- _GIVEN TEXT_
Towards Real Time Analytics using Data lake and Event driven Architecture – Part 1

Naresh Reddy
Licious Technology
Published in
9 min readSep 6, 2023

--

Objective:

In the age of data-driven decision-making, organizations are striving to build robust data architectures that can handle diverse data sources, process data efficiently, and enable real-time insights. At Licious, We have taken a significant step towards modernizing its data platform to better align with its goals. In this article, we’ll explore the evolution from a traditional architecture to a more versatile and dynamic architecture centered around a data lake and event-driven ingestion pipelines with both realtime and near realtime data availability to make business decisions more effectively.

Previous Architecture:

In the existing architecture we used the combination of Amazon Redshift and Change Data Capture (CDC) and Batch ETL’s via Airflow and architecture was like this below:

Previous Dataplatform Architecture

Challenges in Previous Architecture:

We've often encountered the below Issues with Previous Architecture.

  1. Replica Challenges: For instance, if a replica experienced a restart, it necessitated a manual restart of all the CDC connectors, introducing additional maintenance overhead.
  2. Adapting to Schema Changes: Whenever there was a modification in the schema, it directly impacted the ingestion process, creating disruptions and delays.
  3. Storage and Compute Complexity: Given that both storage and compute resources are combined in Redshift, managing efficient scaling of both components became intricate and demanded careful optimization.
  4. Cost Implications: The issue of scaling naturally led to increased costs, as scaling in terms of storage and computing translated to higher operational expenses.
  5. Scaling Hurdles: As data volume increased, queries tended to become progressively slower, reaching a point where the architecture struggled to maintain performance.

(Recorded data)

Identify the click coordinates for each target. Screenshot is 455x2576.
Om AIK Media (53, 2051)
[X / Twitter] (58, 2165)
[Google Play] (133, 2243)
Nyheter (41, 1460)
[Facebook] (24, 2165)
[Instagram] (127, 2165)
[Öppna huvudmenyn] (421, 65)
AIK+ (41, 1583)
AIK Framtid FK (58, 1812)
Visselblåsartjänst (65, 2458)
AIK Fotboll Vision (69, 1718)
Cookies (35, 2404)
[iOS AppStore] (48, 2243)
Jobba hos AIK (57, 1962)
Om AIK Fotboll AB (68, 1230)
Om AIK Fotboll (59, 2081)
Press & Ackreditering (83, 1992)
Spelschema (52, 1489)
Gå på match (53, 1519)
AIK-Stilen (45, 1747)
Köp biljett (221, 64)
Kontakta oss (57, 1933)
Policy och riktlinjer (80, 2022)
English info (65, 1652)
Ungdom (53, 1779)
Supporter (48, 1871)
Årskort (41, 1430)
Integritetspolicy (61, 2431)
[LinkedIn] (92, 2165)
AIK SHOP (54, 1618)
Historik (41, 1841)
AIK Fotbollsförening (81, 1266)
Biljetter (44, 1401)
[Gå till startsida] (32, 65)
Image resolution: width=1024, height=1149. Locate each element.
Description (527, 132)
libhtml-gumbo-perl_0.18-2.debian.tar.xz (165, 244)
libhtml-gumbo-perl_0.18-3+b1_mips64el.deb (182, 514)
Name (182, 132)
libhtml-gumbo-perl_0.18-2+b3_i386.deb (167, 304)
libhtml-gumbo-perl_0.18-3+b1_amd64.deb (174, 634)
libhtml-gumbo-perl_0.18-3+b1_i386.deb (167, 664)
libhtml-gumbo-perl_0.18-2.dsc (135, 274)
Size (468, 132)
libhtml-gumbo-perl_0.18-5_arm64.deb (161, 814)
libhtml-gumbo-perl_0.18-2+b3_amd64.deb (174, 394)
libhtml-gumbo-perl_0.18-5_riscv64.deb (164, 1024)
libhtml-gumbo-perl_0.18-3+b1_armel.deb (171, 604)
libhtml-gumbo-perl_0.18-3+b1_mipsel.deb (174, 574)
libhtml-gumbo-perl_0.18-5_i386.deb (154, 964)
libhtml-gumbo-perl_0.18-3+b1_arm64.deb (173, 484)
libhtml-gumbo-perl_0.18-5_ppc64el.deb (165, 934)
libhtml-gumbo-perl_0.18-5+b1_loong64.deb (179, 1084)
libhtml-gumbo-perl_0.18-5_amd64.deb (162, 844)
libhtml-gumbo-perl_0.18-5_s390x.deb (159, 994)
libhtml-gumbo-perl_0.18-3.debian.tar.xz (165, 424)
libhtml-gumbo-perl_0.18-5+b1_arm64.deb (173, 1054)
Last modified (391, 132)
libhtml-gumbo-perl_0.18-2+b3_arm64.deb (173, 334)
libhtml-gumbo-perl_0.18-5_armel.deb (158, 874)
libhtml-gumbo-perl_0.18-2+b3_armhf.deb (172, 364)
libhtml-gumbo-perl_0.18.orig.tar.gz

- _GOALS_
1) In the analytics article, what did a replica restart make necessary?
2) Copy the analytics article's passage from "Challenges in Previous" to "demanded careful optimization.".

- _RESULTS_
1) A manual restart of all the CDC connectors.

2)
Challenges in Previous Architecture:

We've often encountered the below Issues with Previous Architecture.

  1. Replica Challenges: For instance, if a replica experienced a restart, it necessitated a manual restart of all the CDC connectors, introducing additional maintenance overhead.
  2. Adapting to Schema Changes: Whenever there was a modification in the schema, it directly impacted the ingestion process, creating disruptions and delays.
  3. Storage and Compute Complexity: Given that both storage and compute resources are combined in Redshift, managing efficient scaling of both components became intricate and demanded careful optimization.